On Tuesdays the USPTO publishes new patents. Both of today's Spotlight Patents concern various aspects of digital watermarking. Assigned to Digimarc, the first patent addresses optimized digital watermarking functions for streaming data. Assigned to Microsoft, the second patent concerns license-based cryptographic technique, particularly suited for use in a digital rights management system, for controlling access and use of bore resistant software objects in a client computer.
Abstract
In one aspect of the invention, a digital watermark detector comprises a memory buffer for managing an incoming stream of data. The detector includes logic for transferring overlapping data blocks from the memory buffer to a frequency domain transform processor, such as an FFT processor. The frequency domain transform processor including logic to re-use frequency domain transform operation results for overlapping portions of the data blocks. In another aspect of the invention, a digital watermark detector comprises a memory buffer for a block of data, and pipelined watermark processor segments. The segments each perform different watermark detector operations in series.
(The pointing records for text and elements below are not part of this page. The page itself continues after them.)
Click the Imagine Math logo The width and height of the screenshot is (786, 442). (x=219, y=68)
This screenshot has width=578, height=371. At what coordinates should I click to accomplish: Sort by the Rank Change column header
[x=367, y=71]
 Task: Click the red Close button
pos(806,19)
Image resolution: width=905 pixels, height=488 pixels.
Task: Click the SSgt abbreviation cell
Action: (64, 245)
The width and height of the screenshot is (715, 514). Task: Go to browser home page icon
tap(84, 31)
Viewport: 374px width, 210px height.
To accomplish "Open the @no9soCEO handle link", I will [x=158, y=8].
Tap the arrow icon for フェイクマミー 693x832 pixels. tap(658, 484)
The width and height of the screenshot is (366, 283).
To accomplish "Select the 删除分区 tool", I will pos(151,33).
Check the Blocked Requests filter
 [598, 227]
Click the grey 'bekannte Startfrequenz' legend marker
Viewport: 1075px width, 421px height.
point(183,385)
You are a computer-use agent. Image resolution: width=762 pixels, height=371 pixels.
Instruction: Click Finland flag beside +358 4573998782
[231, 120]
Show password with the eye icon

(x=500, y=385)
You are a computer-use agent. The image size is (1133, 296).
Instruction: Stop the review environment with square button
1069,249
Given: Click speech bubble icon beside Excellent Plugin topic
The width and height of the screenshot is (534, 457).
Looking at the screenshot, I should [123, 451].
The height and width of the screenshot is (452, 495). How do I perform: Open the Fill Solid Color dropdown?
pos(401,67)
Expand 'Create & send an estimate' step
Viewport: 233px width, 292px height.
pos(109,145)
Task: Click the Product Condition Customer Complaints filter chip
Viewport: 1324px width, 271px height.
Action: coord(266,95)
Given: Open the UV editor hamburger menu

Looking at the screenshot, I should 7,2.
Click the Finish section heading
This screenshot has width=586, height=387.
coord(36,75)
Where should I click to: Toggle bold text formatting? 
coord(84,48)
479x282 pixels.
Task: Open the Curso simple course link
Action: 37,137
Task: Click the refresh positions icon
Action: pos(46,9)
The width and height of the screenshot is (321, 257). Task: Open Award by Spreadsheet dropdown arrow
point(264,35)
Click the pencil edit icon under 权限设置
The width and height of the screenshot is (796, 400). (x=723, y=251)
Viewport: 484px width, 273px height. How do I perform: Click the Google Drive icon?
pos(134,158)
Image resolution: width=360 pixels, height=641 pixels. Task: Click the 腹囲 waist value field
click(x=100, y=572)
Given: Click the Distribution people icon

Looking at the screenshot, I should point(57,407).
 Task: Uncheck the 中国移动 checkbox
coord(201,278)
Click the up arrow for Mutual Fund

These segments concurrently operate on different data segments of the block of data in a processing pipeline. One embodiment employs pipelined processors for setting up data for subsequent detecting stages, such as pipelined data conversion, re-sampling, pre-filtering and frequency domain transforms. Alternative embodiments pipeline data transformations, correlation operations (e.g., matched filter operations) etc. Data flows through the processing pipeline until it reaches a critical point. At stages before the critical point, data may be dropped as not likely to include digital watermark data. This pruning of data helps reduce un-needed processing and/or false positives of watermark detection.
7,480,802, "License-based cryptographic technique, particularly suited for use in a digital rights management system, for controlling access and use of bore resistant software objects in a client computer," assigned to Microsoft.
Abstract
A technique for imparting substantial break-once-run-everywhere (BORE) resistance to passive and active software objects, and for controlling access and use of resulting protected objects by a client computer (400). Specifically, a relatively large number, n, of identical watermarks (1720) are embedded throughout a software object (1700), through use of n different secret watermark keys to form a protected object, with each key defining a pointer to a location in the protected object at which a corresponding watermark appears.